Pros: Here are the benefits to Residential Treatment.
- The treatment can provide long term care.
- It is a high structured environment where some children who struggle with attachment can seek treatment while being outside of their family home.
- A child with an attachment disorder can focus on their treatment without the triggering events of family dynamics.
- Families and community are safe from a child’s destructive behaviors.
- Child receives 24 hour/7 days a week supervision in a controlled environment.
Cons: Here are the downsides residential treatment.
- Treatment is difficult to find and costly.
- Peers and extended family may not understand the need for residential treatment.
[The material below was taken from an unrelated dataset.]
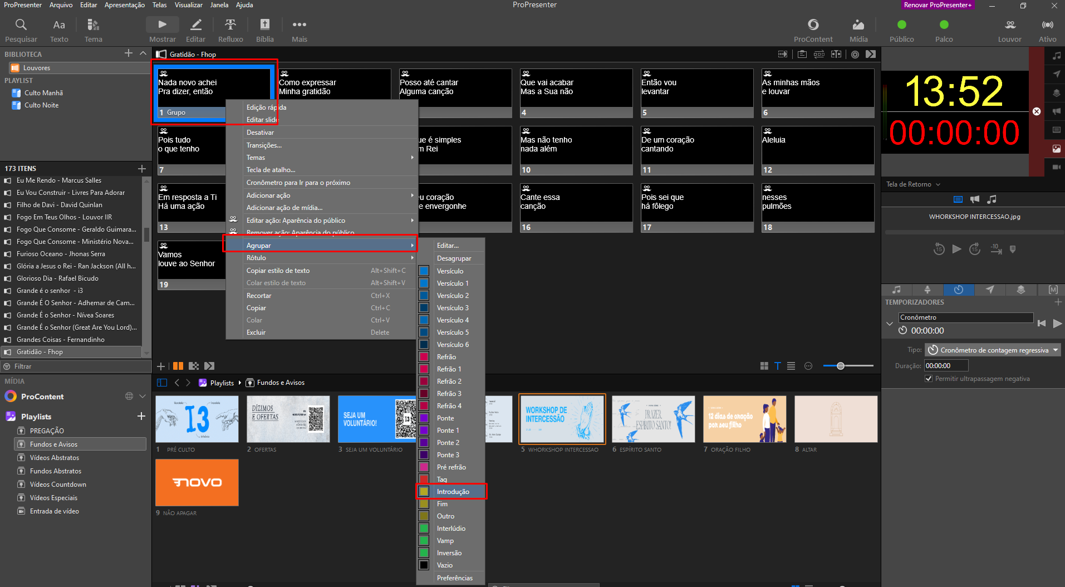Uncheck Permitir ultrapassagem negativa checkbox

coord(929,379)
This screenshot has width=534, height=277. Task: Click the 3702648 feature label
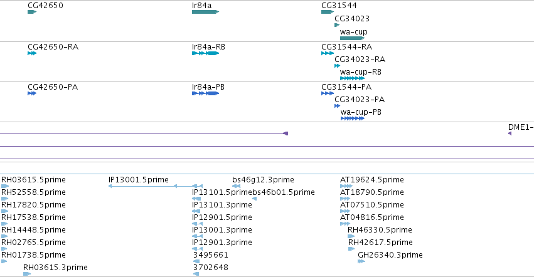pos(211,268)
- Children in residential care may feel abandoned or unwanted.
- It can be difficult to transition from residential to home.
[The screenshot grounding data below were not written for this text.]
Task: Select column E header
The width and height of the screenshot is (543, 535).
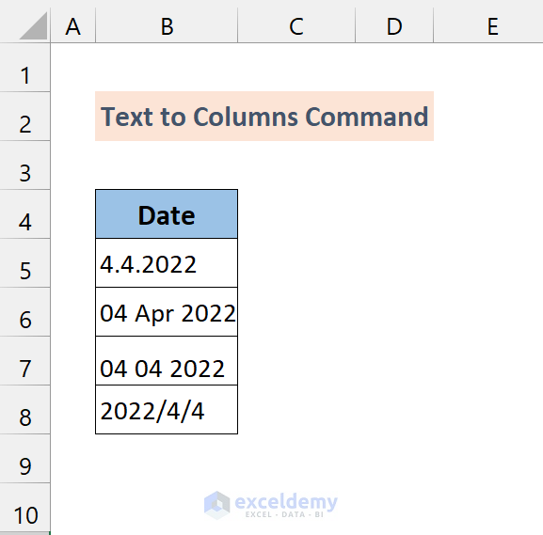Action: click(488, 26)
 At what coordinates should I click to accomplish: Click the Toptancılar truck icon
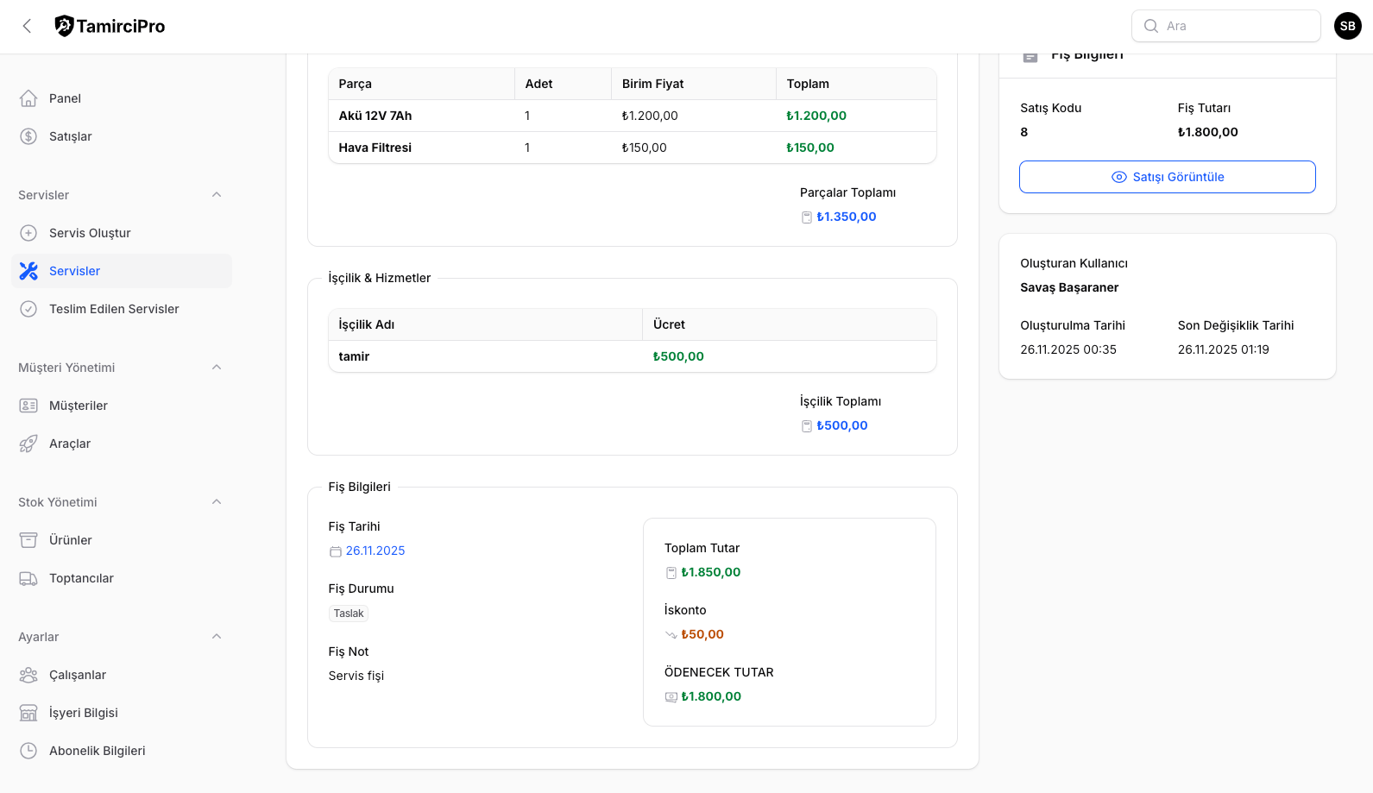coord(28,578)
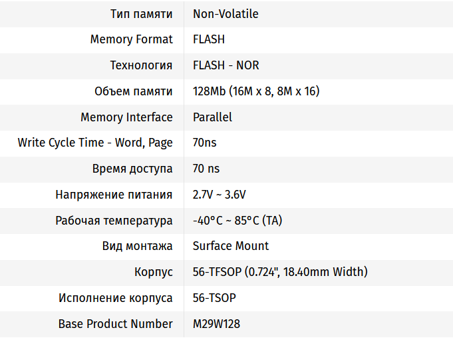
Task: Select the "Non-Volatile" value
Action: 226,13
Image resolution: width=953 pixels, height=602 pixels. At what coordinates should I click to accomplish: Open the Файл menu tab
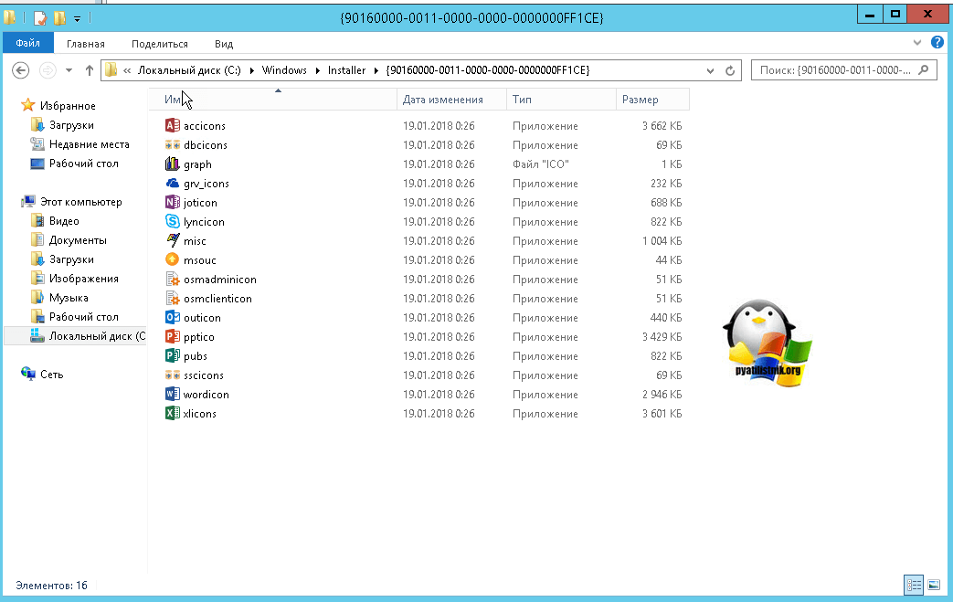(x=27, y=43)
- Children are not in a natural, family setting or community.
Find it: To find more information about residential treatment go to childresidentialtreatment.com.
10. Therapeutic Foster Home
What is it?
Licensed, certified foster homes may be an option for children with RAD. These homes are considered an intensive mental health service. Children with physical, emotional and behavioral difficulties may benefit from a family setting that utilizes specially trained foster parents.
Pros: Here are the benefits of Therapeutic Foster Homes.
- The treatment is provided in a family setting.
- The parent supervision is provided by highly trained foster parents.
- A therapeutic foster home can provide respite or long term support.
Cons: Here are the downsides to therapeutic foster homes.
- Depending on the state, it may be required for children to be in foster care to receive this service.
- The parents may have no control over which foster home their child is placed in.
- The child may continue unsafe behaviors while in an alternative family setting.
Find it: To find additional information about therapeutic foster homes you can check with your local child protection agency or go to www.childwelfare.gov.
How Do I Select the Right Treatment for a Child with RAD?
You may be overwhelmed in trying to find the right treatment for your child with attachment issues. You aren’t alone.
When I began my foster to adopt journey I had no idea what I was getting myself into. Confusion and self doubt replaced my former confidence in my parenting skills. It was difficult to know where to start and I was afraid to ask for help.
I quickly discovered that I needed professional help. You don’t have to feel like I did! While it may not always be easy to find, treatment for a child with RAD is available and is worth the effort to seek out.
With these resources, you can get help and you have options. Your child can heal, attach to you, and become a respectful and responsible adult who makes a contribution to the world.